_Supplied passage_:
For the sake of simplicity, I’ll treat all of these goals as a single Savings bucket, but it’s not a bad idea to have multiple accounts for each savings goal to help you track your progress.

So how much can you save?

Now, it takes some discipline to not touch this money, but the more inconvenient you can make it to access this money, the more protected it’ll be from your sticky fingers.

I like to keep my savings in a high-yield savings account (2.1% interest), so it actually makes me a little bit of extra money while it sits there. It usually takes about 5–7 business days to transfer any money in or out of it, and this inconvenience helps stave off any impulse purchases.

To figure out the exact amount you can put into your Savings bucket, let’s talk about your Flex spending.


Flexible Spending

This bucket is different from expenses and savings because of its irregularity and unpredictability.

The flex bucket doesn’t punish you, and it doesn’t judge you.

You are completely free to spend it however you want. It treats you like a responsible adult, because you are perfectly able to make your own decisions. If you want to spend your entire paycheck on a new pair of shoes, that’s your prerogative.

_Click-target data_:

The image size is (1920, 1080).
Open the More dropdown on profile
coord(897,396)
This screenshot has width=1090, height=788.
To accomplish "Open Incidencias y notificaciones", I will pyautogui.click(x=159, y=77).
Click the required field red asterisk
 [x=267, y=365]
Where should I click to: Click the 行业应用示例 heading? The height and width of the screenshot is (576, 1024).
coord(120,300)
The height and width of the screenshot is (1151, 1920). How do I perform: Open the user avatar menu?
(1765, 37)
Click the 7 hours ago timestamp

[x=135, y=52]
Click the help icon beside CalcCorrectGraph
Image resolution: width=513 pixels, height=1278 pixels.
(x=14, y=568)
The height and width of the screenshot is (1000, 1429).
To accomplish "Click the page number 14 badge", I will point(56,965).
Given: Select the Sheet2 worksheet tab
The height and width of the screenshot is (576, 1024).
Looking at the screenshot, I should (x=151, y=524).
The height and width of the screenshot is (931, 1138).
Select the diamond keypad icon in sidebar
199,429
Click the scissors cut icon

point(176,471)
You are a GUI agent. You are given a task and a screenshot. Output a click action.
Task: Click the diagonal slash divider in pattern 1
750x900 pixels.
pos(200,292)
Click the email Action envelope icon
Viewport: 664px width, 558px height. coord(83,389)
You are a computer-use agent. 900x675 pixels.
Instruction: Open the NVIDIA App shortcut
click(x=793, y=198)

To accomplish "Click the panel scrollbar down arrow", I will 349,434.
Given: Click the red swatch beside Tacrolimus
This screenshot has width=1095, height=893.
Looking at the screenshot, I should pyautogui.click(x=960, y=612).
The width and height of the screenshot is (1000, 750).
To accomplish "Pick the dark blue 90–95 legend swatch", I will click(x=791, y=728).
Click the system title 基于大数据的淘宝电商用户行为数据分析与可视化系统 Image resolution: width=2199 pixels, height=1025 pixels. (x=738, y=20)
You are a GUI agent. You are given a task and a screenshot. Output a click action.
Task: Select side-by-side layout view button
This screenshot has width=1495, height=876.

_Tasks_:
a - Retype the budgeting passage between "I like to keep" and "doesn’t judge you.", inclusive.
b - Extend the budgeting passage, picking up from the point at which it stops.
These entries have no role in the work requested here.

_Solved tasks_:
a -
I like to keep my savings in a high-yield savings account (2.1% interest), so it actually makes me a little bit of extra money while it sits there. It usually takes about 5–7 business days to transfer any money in or out of it, and this inconvenience helps stave off any impulse purchases.

To figure out the exact amount you can put into your Savings bucket, let’s talk about your Flex spending.


Flexible Spending

This bucket is different from expenses and savings because of its irregularity and unpredictability.

The flex bucket doesn’t punish you, and it doesn’t judge you.

b -
The only rule about money in your flex bucket is that once it’s gone…then it’s gone.

I highly recommend auto-depositing this flexible spending money onto a single debit card each time you get paid. Having this money in a single account makes it simple to track…there’s only ONE number you have to watch, and it tells you exactly how much money you have left to spend until your next paycheck comes.

Here are some things you might pay for out of your Flex bucket:

  • Groceries
  • Restaurants
  • Going to the Movies
  • New Shoes
  • Flowers for Mom
  • Clothes
  • Makeup

Study this list. It’s important to understand why these kinds of purchases are different from recurring expenses. These are very dynamic. Unless you eat the same peanut butter sandwich for every single meal, you can’t possibly budget so specifically for things like groceries.

Instead, the flex budget provides you a lump sum of money from each paycheck that you can freely spend however you damn well please.

It’ll probably take a couple of pay cycles to figure out your “flex number”. This is the amount of money you pay yourself each paycheck for free spending.

My flex number is about $500 per paycheck.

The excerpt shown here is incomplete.